DbProviderFactory provider = DbProviderFactories.GetFactory(factory);

Even though the DbProviderFactories class returns a strongly typed SqlClientFactory object, you shouldn’t treat it as such. Instead, your code should access it as a DbProviderFactory instance. That’s because all factories inherit from DbProviderFactory. If you use only the DbProviderFactory members, you can write code that works with any factory.
The weak point in the code snippet shown previously is that you need to pass a string that identifies the provider to the DbProviderFactories.GetFactory() method. You would typically read this from an application setting in the web.config file. That way, you can write completely database-agnostic code and switch your application over to another provider simply by modifying a single setting.

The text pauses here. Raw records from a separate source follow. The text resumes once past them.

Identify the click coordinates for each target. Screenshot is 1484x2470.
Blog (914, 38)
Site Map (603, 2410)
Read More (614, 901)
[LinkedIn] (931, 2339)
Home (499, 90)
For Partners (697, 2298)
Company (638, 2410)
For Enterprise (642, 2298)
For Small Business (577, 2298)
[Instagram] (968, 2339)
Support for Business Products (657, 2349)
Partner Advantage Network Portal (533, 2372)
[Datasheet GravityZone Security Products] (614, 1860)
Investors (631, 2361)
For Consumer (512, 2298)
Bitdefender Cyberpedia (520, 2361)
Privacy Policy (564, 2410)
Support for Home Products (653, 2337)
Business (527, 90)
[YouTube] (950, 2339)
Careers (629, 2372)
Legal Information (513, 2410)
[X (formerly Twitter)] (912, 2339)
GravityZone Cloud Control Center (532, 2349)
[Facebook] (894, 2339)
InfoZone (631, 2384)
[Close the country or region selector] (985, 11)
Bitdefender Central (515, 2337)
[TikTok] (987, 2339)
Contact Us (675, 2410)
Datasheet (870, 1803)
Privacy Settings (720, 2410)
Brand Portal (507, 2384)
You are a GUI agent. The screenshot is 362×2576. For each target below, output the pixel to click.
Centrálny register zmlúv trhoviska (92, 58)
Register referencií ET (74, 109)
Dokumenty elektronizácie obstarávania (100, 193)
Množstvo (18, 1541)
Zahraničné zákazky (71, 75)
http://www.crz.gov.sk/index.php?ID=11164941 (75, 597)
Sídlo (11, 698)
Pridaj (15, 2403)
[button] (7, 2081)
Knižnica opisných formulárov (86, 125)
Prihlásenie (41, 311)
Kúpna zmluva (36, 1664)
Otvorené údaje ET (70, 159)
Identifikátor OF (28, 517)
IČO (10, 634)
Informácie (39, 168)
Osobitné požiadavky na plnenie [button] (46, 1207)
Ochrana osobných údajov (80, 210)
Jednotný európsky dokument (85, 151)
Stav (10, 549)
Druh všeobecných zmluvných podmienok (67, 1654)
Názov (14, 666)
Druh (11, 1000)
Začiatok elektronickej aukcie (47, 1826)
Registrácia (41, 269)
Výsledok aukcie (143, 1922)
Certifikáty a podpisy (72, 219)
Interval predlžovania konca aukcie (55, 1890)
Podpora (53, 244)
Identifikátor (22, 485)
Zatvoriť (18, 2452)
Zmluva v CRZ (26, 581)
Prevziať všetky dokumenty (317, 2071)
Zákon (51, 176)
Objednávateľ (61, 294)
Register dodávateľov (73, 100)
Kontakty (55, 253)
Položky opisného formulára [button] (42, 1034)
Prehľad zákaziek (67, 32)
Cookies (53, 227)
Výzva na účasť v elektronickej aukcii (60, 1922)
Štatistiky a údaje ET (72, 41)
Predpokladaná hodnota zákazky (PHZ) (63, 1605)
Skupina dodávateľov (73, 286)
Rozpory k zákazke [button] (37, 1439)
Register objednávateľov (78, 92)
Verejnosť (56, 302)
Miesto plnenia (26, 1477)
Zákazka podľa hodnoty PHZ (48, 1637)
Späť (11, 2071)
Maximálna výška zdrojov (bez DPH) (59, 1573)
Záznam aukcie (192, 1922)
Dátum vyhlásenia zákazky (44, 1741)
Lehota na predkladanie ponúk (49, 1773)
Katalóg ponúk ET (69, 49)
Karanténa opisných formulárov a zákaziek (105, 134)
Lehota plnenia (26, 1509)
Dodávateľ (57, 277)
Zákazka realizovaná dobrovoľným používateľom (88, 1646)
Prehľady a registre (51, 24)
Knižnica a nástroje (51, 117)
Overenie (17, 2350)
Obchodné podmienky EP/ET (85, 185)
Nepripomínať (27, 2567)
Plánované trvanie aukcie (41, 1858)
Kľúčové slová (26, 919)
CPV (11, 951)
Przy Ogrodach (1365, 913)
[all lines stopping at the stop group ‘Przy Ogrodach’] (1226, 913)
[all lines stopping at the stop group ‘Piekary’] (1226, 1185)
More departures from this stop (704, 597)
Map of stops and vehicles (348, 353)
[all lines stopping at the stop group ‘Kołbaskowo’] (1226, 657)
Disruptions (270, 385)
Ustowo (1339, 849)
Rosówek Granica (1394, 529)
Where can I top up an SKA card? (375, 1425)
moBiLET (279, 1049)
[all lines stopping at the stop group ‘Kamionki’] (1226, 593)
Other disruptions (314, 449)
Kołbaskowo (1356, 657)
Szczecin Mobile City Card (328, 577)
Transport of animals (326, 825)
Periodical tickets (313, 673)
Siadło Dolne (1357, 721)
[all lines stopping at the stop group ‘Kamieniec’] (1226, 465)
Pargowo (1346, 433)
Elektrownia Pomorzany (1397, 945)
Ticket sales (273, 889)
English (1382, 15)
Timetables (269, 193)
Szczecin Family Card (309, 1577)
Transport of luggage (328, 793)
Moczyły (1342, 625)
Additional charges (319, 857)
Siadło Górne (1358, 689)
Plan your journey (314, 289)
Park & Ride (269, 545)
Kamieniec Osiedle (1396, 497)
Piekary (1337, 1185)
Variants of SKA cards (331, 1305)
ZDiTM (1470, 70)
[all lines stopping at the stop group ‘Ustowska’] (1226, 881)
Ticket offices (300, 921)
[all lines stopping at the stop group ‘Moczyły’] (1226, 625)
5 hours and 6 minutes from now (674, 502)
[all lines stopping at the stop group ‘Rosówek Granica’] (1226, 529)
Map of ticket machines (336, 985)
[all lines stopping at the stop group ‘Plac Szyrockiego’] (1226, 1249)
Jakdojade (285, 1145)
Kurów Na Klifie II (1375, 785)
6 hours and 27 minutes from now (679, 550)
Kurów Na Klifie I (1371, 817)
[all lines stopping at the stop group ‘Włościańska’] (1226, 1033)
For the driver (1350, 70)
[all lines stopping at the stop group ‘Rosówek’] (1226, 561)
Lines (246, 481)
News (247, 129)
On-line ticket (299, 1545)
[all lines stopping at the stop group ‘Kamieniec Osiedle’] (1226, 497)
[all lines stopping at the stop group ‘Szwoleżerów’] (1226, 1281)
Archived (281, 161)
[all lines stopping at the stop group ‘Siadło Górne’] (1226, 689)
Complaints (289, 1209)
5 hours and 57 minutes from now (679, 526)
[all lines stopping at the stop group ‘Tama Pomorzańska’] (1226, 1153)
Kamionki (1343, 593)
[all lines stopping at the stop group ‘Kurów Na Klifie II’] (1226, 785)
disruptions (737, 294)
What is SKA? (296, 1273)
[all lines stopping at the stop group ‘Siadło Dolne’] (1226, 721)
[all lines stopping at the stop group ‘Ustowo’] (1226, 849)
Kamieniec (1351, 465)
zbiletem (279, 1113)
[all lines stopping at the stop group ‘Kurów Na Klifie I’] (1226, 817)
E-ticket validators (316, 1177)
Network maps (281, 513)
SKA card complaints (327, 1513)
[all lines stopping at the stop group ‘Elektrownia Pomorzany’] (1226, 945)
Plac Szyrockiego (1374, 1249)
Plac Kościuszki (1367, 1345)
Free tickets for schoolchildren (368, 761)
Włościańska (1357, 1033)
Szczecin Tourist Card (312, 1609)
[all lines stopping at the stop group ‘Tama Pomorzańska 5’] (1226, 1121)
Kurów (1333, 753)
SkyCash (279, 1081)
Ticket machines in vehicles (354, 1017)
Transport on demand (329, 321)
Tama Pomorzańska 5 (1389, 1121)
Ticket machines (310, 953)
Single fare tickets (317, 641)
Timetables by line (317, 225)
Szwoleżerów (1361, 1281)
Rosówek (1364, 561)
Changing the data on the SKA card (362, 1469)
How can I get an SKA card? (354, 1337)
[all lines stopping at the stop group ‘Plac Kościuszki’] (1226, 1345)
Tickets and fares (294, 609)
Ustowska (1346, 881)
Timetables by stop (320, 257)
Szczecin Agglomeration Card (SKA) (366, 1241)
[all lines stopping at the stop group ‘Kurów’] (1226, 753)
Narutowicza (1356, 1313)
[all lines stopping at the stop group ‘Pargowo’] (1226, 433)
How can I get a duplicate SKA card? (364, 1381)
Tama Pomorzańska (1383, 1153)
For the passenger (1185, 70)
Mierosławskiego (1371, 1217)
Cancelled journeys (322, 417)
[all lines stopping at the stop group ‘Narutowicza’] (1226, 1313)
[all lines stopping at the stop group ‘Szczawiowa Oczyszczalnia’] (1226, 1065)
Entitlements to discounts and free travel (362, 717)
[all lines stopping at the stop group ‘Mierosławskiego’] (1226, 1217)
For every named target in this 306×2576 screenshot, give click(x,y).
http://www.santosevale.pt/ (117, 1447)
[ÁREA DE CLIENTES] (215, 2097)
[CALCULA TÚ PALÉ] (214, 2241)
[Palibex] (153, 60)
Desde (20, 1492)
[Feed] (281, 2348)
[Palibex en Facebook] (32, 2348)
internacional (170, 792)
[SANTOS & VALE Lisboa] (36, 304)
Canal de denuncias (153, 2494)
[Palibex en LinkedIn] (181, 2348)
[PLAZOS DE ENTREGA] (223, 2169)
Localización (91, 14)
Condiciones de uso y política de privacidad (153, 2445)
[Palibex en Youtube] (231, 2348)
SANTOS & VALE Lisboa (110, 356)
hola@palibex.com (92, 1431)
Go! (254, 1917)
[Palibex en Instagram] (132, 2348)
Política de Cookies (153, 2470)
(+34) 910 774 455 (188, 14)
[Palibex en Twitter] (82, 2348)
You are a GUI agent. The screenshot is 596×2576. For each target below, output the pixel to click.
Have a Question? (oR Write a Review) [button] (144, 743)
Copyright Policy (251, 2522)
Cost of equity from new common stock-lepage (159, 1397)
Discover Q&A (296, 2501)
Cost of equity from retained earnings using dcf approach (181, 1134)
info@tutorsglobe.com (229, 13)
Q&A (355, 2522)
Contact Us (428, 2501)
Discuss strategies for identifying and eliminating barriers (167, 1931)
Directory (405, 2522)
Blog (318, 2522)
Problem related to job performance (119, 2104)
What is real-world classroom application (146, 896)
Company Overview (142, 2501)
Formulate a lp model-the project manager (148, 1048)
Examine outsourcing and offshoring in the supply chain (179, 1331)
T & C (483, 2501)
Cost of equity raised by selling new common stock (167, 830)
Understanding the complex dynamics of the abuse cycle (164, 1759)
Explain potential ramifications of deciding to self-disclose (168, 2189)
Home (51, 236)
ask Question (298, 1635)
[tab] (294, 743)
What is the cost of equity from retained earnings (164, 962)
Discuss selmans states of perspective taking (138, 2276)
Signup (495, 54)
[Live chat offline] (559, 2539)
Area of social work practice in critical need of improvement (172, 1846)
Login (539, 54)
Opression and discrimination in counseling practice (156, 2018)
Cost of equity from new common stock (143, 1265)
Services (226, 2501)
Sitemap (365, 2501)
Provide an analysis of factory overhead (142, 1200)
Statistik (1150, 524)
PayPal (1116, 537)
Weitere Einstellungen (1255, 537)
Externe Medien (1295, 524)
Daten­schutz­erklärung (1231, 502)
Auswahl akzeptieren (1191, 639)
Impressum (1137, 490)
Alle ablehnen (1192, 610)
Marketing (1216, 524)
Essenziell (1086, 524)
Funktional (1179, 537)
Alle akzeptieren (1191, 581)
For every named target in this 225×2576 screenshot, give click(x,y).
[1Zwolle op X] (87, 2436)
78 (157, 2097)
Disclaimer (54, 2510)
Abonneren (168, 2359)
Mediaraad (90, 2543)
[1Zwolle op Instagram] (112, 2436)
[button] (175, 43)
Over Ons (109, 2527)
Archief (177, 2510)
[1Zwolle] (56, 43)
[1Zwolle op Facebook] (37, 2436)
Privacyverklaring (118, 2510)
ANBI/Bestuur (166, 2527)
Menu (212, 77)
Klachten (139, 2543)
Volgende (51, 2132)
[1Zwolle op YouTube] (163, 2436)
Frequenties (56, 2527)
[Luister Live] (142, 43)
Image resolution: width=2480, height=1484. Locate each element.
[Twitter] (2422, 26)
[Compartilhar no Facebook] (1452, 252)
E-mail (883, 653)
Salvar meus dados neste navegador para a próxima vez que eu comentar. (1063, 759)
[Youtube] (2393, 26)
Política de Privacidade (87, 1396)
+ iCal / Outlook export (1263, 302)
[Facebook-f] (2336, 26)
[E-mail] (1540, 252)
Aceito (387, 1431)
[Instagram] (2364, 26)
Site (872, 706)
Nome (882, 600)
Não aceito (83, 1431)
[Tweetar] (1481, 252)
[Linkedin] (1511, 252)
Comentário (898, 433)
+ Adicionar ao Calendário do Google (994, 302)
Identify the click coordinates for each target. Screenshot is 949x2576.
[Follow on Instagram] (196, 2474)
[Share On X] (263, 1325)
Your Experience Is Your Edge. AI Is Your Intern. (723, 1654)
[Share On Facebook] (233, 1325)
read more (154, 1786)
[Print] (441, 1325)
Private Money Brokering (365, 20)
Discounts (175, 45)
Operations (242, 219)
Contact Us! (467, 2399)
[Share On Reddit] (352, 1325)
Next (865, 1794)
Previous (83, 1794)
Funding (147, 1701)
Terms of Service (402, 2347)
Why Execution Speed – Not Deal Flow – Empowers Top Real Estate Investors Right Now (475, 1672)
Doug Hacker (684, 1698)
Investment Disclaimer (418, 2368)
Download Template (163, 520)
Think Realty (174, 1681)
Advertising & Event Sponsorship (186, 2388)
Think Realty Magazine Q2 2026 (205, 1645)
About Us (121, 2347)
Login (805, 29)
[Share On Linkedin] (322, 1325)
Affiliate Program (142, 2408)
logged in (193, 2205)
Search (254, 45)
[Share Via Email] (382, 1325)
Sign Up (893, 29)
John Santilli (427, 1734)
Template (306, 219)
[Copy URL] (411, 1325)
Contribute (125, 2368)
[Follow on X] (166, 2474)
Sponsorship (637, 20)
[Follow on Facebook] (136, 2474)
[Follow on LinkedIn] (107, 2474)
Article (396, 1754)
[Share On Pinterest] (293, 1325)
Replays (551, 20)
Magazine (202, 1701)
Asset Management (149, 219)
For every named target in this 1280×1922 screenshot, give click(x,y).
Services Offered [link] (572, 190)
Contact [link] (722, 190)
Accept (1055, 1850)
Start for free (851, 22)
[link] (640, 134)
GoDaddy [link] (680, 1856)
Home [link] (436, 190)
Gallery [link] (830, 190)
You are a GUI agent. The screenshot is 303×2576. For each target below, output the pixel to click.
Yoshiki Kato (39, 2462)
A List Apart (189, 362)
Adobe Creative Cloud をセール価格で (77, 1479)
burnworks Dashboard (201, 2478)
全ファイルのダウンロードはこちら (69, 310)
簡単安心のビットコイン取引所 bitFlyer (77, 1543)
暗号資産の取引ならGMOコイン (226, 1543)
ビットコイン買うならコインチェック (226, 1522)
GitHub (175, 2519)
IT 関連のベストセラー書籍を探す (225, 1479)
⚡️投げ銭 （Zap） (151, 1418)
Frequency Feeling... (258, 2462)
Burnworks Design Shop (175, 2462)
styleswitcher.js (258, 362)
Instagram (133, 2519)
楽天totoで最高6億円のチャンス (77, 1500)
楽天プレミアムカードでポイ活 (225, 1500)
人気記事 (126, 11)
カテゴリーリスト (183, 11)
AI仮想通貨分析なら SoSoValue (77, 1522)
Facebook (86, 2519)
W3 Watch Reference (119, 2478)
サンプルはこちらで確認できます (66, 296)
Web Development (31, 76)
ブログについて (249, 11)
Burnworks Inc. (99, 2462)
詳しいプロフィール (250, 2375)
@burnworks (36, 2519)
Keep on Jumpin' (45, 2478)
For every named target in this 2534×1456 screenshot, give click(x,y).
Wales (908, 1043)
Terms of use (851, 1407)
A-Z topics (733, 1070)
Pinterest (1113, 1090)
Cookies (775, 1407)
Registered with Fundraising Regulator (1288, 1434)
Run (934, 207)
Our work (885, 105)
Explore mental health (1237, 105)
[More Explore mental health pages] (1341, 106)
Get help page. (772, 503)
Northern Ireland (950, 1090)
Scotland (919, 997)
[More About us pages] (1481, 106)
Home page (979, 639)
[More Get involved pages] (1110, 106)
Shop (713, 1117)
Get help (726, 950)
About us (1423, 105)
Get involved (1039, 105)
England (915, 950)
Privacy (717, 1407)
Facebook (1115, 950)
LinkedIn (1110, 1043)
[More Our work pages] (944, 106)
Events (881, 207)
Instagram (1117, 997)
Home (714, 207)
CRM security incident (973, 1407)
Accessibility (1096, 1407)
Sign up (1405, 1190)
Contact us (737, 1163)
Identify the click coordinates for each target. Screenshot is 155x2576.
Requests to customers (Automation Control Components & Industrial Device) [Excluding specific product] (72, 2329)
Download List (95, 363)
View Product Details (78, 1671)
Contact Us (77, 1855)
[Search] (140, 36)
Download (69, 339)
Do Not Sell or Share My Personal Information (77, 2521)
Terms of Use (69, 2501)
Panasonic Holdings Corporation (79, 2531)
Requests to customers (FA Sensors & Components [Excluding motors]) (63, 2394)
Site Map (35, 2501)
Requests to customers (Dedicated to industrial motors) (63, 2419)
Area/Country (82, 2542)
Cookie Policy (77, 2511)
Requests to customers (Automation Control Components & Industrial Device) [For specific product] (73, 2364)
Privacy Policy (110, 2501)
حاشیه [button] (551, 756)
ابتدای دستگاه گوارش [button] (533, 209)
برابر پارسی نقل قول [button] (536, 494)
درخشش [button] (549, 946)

Create Objects with Factory

Once you have a factory, you can create other objects, such as Connection and Command instances, using the DbProviderFactory.CreateXxx() methods. For example, the CreateConnection() method returns the Connection object for your data provider. Once again, you must assume you don’t know what provider you’ll be using, so you can interact with the objects the factory creates only through a standard base class.